### QUOTED PASSAGE
* Begin *
Why YouTube decided to make its own video chip

With YouTube designing its own custom chips, the company joins a growing group of big tech companies seeking to offer something unique in the data center. Operating behind the scenes, Argos made YouTube’s data centers much more efficient.

A chip with the YouTube logo on it

Big tech companies like YouTube are designing their own chips to create a strategic advantage.

Illustration: Christopher T. Fong/Protocol

Roughly seven years ago, Partha Ranganathan realized Moore’s law was dead. That was a pretty big problem for the Google engineering vice president: He had come to expect chip performance to double every 18 months without cost increases and had helped organize purchasing plans for the tens of billions of dollars Google spends on computing infrastructure each year around that idea.

But now Ranganathan was getting a chip twice as good every four years, and it looked like that gap was going to stretch out even further in the not-too-distant future.
* End *
Entries showing where items appear:
* Begin *
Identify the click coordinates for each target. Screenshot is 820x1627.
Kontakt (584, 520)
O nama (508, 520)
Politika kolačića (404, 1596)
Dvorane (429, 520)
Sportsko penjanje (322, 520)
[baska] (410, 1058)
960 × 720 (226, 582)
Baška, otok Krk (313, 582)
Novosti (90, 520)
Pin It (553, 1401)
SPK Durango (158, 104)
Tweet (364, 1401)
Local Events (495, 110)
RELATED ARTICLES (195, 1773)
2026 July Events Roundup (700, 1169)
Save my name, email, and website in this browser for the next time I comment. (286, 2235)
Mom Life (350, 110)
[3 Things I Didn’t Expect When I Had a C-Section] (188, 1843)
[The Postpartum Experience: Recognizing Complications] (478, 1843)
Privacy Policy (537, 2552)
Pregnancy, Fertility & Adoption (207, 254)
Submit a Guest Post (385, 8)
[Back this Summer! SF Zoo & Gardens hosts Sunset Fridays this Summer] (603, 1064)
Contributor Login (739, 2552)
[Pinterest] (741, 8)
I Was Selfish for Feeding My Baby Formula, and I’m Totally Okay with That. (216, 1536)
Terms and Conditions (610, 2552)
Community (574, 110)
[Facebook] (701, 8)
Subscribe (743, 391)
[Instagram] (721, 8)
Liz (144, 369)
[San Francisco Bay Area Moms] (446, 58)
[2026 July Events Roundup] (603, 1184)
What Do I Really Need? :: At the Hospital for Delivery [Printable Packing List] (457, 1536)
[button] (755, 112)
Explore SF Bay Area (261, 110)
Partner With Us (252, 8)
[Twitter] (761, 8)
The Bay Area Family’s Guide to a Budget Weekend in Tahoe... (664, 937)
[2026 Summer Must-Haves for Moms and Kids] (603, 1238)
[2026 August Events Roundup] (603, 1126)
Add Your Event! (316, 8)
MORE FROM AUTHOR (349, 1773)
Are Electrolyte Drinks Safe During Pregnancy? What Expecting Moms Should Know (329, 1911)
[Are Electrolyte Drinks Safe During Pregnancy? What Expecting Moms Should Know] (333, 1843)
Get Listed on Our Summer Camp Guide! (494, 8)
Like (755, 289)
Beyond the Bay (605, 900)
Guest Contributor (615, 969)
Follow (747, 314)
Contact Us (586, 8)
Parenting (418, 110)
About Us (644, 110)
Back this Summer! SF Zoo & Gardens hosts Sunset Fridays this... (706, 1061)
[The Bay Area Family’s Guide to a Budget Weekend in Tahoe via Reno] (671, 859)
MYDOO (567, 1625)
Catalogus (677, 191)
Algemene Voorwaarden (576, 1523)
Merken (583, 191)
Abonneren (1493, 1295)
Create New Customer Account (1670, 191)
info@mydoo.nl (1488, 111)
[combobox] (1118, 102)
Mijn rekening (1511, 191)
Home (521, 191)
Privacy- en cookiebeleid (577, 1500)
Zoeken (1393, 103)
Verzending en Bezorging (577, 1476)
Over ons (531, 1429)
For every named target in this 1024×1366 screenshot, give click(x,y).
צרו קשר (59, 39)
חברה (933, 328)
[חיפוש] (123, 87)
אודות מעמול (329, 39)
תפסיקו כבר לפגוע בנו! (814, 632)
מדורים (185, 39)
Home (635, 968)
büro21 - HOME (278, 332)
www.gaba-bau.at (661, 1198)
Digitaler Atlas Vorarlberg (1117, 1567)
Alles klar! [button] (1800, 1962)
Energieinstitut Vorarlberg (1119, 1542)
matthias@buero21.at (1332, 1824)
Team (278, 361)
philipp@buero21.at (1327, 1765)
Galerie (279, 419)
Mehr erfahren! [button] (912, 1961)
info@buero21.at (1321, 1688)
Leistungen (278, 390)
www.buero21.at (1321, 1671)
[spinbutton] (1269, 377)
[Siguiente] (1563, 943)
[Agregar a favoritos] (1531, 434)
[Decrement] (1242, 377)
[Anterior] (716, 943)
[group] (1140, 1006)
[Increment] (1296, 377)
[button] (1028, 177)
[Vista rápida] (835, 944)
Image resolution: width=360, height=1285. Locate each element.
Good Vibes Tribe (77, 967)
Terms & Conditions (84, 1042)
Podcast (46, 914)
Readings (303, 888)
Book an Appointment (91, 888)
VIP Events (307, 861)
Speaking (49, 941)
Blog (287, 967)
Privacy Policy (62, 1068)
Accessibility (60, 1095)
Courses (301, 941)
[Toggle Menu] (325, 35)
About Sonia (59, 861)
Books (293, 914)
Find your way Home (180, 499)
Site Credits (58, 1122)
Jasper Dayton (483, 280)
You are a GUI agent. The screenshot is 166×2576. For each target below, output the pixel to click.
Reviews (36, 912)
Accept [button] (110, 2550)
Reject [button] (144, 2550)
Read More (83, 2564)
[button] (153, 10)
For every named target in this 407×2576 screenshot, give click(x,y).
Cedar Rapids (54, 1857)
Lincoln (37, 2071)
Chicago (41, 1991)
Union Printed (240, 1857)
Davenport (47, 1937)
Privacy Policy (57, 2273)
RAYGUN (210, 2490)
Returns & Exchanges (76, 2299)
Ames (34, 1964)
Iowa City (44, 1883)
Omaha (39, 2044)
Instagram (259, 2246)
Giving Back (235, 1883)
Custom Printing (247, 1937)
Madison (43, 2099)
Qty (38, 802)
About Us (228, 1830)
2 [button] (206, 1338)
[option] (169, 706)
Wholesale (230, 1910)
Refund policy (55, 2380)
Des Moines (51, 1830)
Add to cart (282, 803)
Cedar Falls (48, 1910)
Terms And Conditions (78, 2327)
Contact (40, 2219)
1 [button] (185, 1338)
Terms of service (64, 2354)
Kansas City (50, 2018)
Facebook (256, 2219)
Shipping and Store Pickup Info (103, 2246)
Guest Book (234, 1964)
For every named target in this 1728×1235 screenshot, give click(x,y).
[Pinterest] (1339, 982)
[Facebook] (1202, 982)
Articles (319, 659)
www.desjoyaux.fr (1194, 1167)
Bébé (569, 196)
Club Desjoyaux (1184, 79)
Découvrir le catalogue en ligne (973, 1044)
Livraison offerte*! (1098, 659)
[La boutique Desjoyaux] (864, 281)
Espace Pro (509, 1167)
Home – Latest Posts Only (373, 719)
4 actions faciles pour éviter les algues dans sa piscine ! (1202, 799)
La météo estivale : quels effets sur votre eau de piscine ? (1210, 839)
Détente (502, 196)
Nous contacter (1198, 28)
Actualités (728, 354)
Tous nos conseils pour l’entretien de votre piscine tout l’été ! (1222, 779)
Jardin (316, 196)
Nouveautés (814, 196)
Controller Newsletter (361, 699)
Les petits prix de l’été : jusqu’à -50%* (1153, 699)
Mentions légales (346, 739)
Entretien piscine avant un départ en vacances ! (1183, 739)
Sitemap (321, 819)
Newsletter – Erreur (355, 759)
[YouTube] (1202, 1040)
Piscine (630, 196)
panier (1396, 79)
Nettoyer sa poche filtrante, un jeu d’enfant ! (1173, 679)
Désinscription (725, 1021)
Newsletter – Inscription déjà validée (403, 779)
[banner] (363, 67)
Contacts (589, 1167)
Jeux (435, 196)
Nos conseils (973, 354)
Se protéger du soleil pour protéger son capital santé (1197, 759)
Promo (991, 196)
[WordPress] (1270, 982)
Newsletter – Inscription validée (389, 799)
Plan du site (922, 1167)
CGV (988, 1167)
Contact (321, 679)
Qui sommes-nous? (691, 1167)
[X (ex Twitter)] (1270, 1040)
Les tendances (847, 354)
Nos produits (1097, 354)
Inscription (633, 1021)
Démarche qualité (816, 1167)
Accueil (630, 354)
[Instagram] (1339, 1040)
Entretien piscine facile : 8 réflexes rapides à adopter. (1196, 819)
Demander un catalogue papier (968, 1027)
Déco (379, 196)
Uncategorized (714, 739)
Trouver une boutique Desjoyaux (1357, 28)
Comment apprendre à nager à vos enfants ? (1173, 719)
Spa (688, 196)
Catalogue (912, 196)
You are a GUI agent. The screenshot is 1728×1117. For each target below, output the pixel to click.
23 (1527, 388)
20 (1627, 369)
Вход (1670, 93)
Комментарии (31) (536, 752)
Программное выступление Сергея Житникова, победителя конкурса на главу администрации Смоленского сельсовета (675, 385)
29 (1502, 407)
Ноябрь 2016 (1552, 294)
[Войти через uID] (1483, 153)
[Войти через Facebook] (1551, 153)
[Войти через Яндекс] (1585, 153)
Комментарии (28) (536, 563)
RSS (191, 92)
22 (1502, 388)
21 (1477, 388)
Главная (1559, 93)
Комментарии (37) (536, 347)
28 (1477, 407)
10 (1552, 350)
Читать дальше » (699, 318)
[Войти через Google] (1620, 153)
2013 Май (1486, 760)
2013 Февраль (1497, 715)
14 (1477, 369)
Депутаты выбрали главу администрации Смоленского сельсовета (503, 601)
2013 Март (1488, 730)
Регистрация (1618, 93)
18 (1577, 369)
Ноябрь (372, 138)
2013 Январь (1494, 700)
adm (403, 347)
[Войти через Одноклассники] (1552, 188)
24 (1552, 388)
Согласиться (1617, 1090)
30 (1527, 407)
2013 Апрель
* End *
### JOB
Pick up the article on YouTube's custom video chip right after its last sentence and write the next few paragraphs.

### ANSWER BELOW
So he and Google decided to do something about it. The company had already committed hundreds of millions of dollars to design its own custom chips for AI, called tensor processing units, or TPUs. Google has now launched more than four generations of the TPU, and the technology has given the company’s AI efforts a leg up over its rivals.

But as Google was developing the TPUs, the company figured out that AI wasn’t the only type of computing it could improve. When Ranganathan and the other engineers took a step back and looked at the most compute-intensive applications in its data centers, it became clear pretty quickly what they should tackle next: video.

“I was coming at it from the point of view of, ‘What is the next big killer application we want to look at?’” Ranganathan said. “And then we looked at the fleet, and we saw that transcoding was consuming a large fraction of our compute cycle.”

YouTube was by far the largest consumer of video-related computing at Google, but the type of chips it was using to ingest, convert and play back the billions of videos on its platform weren’t especially good at it. The conversion part is especially tricky, and requires powerful chips in order to do it efficiently.

And so converting, or transcoding, videos into the correct format for the thousands of devices that would end up playing them struck Ranganathan as a good problem to spend some time on. Transcoding is very compute-intensive, but at the same time, the task itself is simple enough that it would be possible to design what’s called an application-specific integrated circuit, or ASIC, to get the job done.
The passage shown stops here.